Re: About Big Data Support

Of course.
But the best / more scalable architecture doesn't come necessary from the use of a "big data" database like Hadoop, used as centralized store. Whatever the marketing says, it is not magic. wink
We prefer use a decentralized design, following the CQRS/MicroServices pattern: the data is stored in several places, each MicroService having its own storage, and all services having dialog using publish/subscribe peer to peer SOA real-time notifications (using interfaces and WebSockets). In this architecture, the map/reduce pattern is implemented at SOA level, not at DB level: each node ask for the information it needs, and stores it in its own convenient way - sometimes even with no disk persistence at all, when in-memory is enough.

For instance, we recently used mORMot for a IoT project, involving big data.
Objects/devices are connected 24/7 to a set of server nodes, everyone with its own set of local Sqlite3 databases (events, properties, content, API...).
Some meta-services are able to identify on which node a device is connected (using TSynBloomFilter).
Dedicated MicroServices have their own local storage, e.g. for inventory, data/media processing, or reporting, and here SQlite3 is amazing.
Then we have some settings to send any level of information to a cluster of MongoDB servers, for further analysis.

In fact, you can define as many separated SQLite3 databases as needed: a monolithic SQLite3 instance is not a good idea, when data grows.
Idea is to redirect the TSQLRecord tables to some dedicated SQLite3 instances.
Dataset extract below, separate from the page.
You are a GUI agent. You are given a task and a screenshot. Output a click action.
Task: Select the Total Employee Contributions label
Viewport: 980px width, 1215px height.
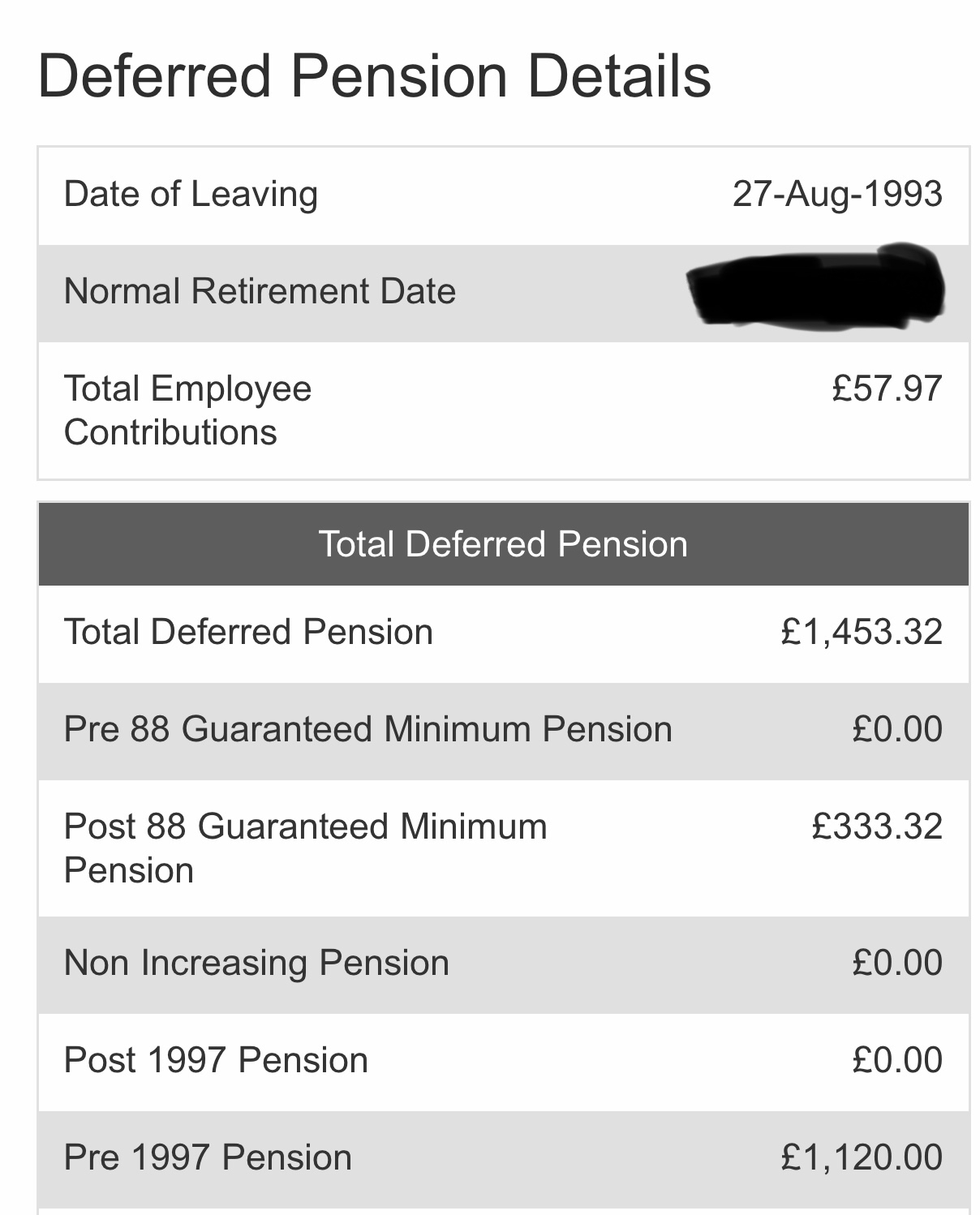pyautogui.click(x=187, y=410)
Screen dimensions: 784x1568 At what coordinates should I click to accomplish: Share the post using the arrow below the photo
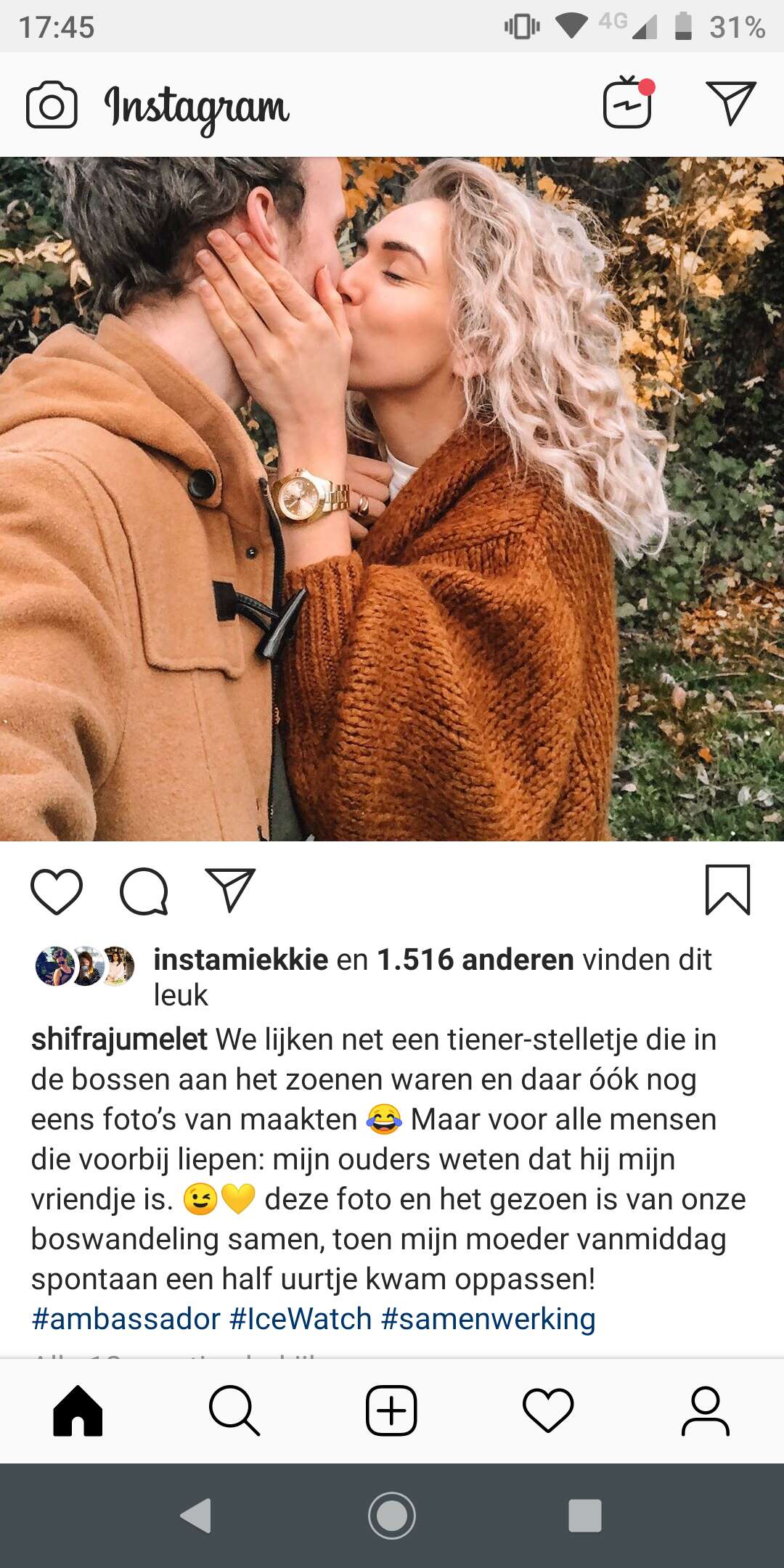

And if the table is expected to have a lot of incoming data which is written once and never altered (e.g. events), you could redirect to TSQLRestStorageShard and let the framework generate several Sqlite3 files of small size (e.g. 100MB), so that we can easily purge/download/archive the information - just at file level.
When the data grows, we identified that a lot of content is redundant: you handle a lot of similar text: in this case, introducing TRawUTF8Interning allows to reduce a lot the memory impact of the processed information.
MongoDB allows to have a centralized store of all data, if needed - but it is not where the continuous process is done; these MongoDB databases are mostly written, seldom read. And the whole system should continue to work even if the MongoDB cluster is down, for whatever reason.

In short, this is some king of BigData SOA design.
This results in a cleaner BigData approach than regular NoSQL DB-centric architecture.
mORMot makes it easy to focus on the business, since most of the plumbing is done by the ORM and SOA features of the framework.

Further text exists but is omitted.